┌────────

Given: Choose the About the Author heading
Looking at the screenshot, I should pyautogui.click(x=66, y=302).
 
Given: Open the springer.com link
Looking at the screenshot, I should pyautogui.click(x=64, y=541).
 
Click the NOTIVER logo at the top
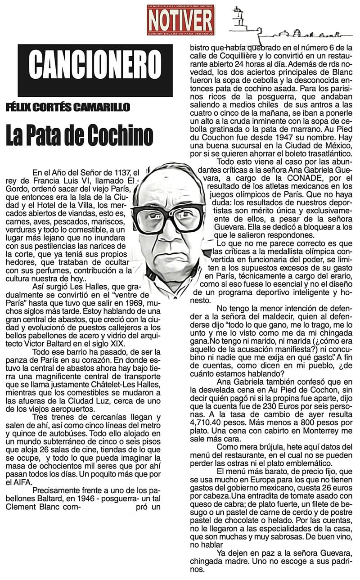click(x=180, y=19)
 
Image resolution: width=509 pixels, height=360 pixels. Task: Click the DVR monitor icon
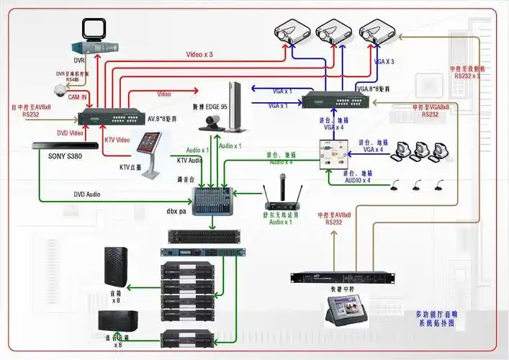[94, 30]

└────────
┌────────

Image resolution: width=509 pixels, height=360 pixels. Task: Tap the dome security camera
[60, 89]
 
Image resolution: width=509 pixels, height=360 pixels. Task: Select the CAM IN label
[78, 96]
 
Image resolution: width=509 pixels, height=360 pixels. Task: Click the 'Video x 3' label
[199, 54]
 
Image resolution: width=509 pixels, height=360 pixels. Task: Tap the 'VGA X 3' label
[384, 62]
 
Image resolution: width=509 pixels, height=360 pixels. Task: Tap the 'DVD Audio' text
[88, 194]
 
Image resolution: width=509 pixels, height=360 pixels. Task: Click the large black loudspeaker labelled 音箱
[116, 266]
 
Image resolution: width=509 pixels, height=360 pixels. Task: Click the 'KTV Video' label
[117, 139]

└────────

> [Required work]:
Count the lines in the data above that contain the word "Looking", and reply with only that number.

> [In response]:
2